# Trainers for walking



## Dollypolly (Jun 3, 2017)

looking for good quality trainers as I walk on average an hour and a half daily.
So recommendations welcome


----------



## Kaylz (Jun 3, 2017)

Hmmm trainers, just normal trainers or proper walking trainers, if normal trainers take a look at these, I have a pair and they are very comfy and as they have like the foamy layer nobbles etc don't get through if you know what I mean  https://www.getthelabel.com/p/kappa-womens-new-annanes-trainers/54874 x


----------



## Dollypolly (Jun 3, 2017)

Walking trainers hen, but I'll have a gander at the others


----------



## Kaylz (Jun 3, 2017)

Soz xx


----------



## Dollypolly (Jun 3, 2017)

Oh don't be hen I like the others for bobbing about the doors and I've ordered them already hehe. I'll have to make sure I don't have a Dane with me as they love to stand on white hahaha


----------



## Steff (Jun 3, 2017)

have you looked into merrells they do good stuff


----------



## Kaylz (Jun 3, 2017)

They are so  comfy, I just hate having size 8's! haha, I know what you mean when I had my dog she used to love stepping on a nice new white pair of trainers or there was also the once I had a white tracksuit on when I was a kid and she took off dragging me through the snow and mud! lol, hope you find a nice pair for walking too  x


----------



## Copepod (Jun 3, 2017)

On what sort of terrain? That matters as much as distance. Also, do you want waterproof footwear? Then, I can make suggestions.


----------



## Uller (Jun 3, 2017)

I would suggest a pair of Merrell too. I've been wearing 'Moab mids' for years now and haven't found anything better. Last for ages too.


----------



## grovesy (Jun 3, 2017)

I wear HI-TEC walking shoes. I find they fit me and don't usally have to break in. I find footwear difficult.


----------



## Dollypolly (Jun 3, 2017)

Hills, sand, roads and pavements. @Copepod
My feet have shrunk too from a size to a 5 but can fit in a 4 so I'm thinking I'm a 4.5. Not many places do half sizes sadly.


----------



## Copepod (Jun 3, 2017)

@Dollypolly. So, trail shoes might be worth considering, as they have a bit more grip than trainers. If sizing is an issue, then trying on is vital - go to shop equipped with selection of socks so you can experiment. You might also consider using an insole in a shoe that would otherwise be too big. Discount camping / outdoor shops such as Decathlon and Go Outdoors usually have a good range of women's shoes, so they're  good place to try.


----------



## trophywench (Jun 3, 2017)

--------------------

» **THE PROBLEM**:
In the forum thread on walking trainers, what Merrell model has Uller worn for years? Nothing in the listing is needed here.

» **GIVEN DATA**:
--------------------

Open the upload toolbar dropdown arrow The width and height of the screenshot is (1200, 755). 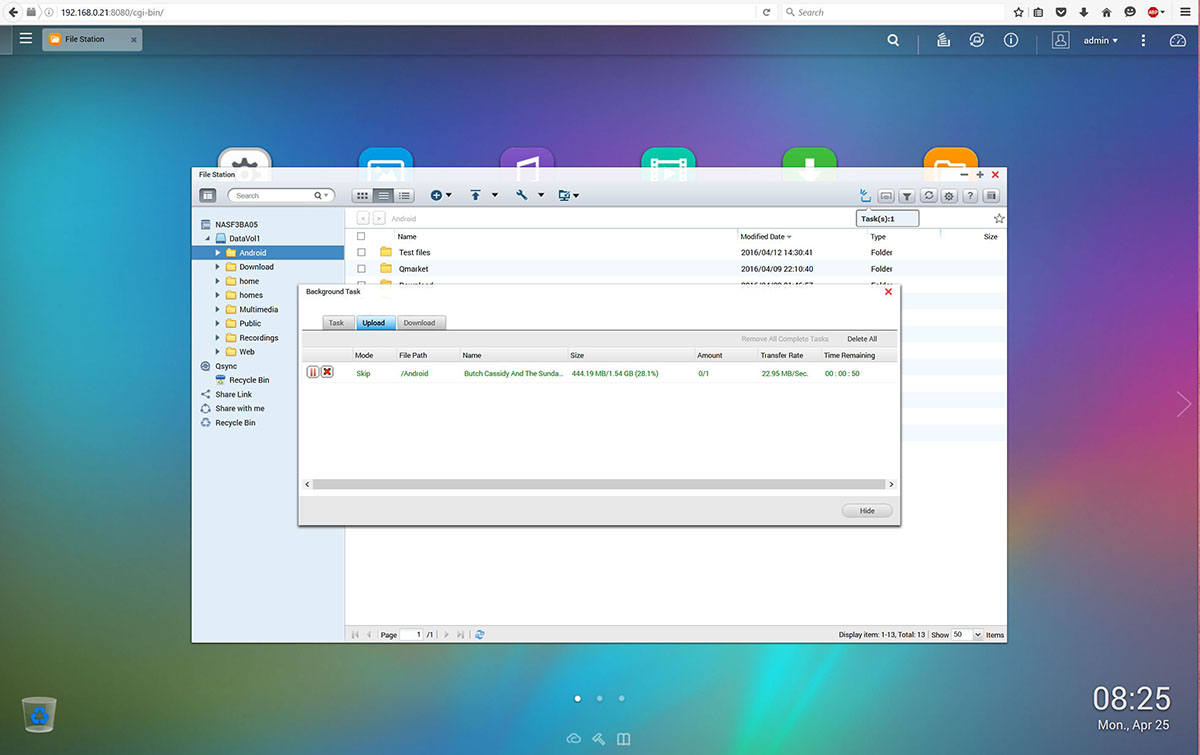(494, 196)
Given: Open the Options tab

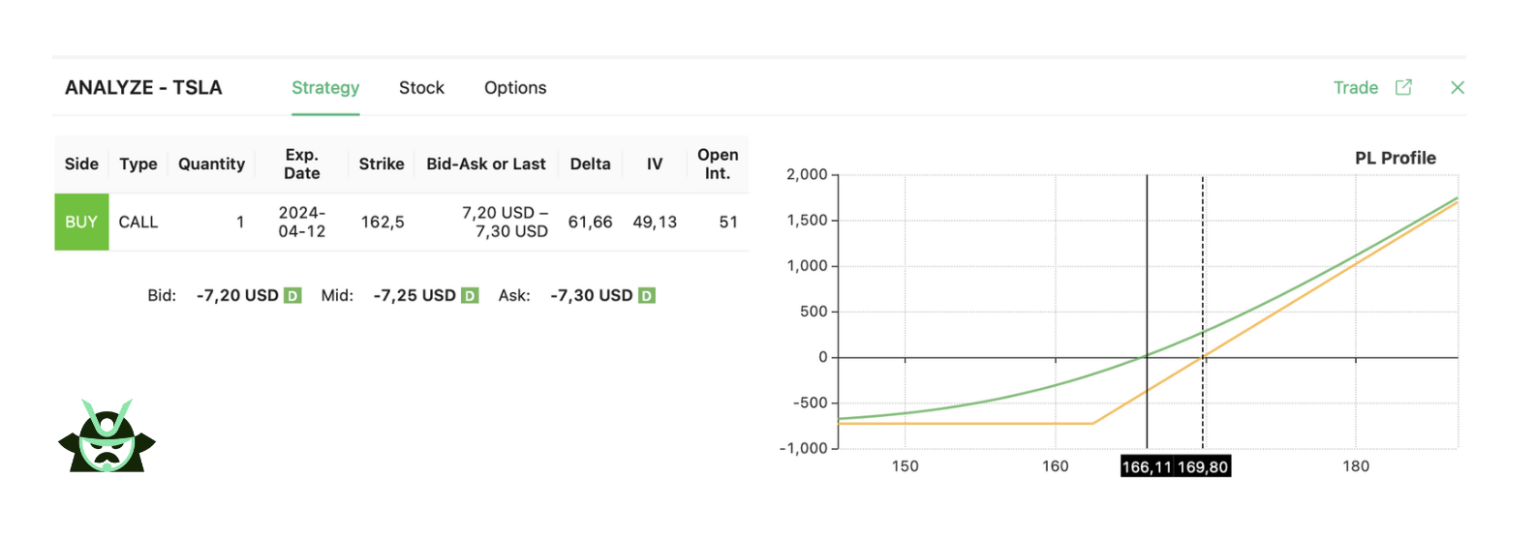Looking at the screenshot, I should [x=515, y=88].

--------------------

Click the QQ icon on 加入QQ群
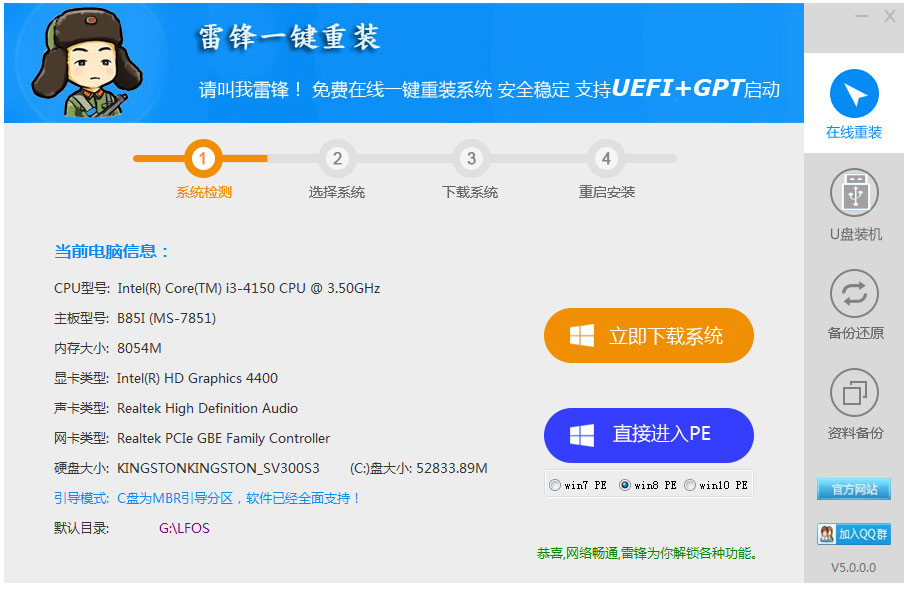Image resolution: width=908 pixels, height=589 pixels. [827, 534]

--------------------

» **RESULT OF THIS TASK**:
Moab mids.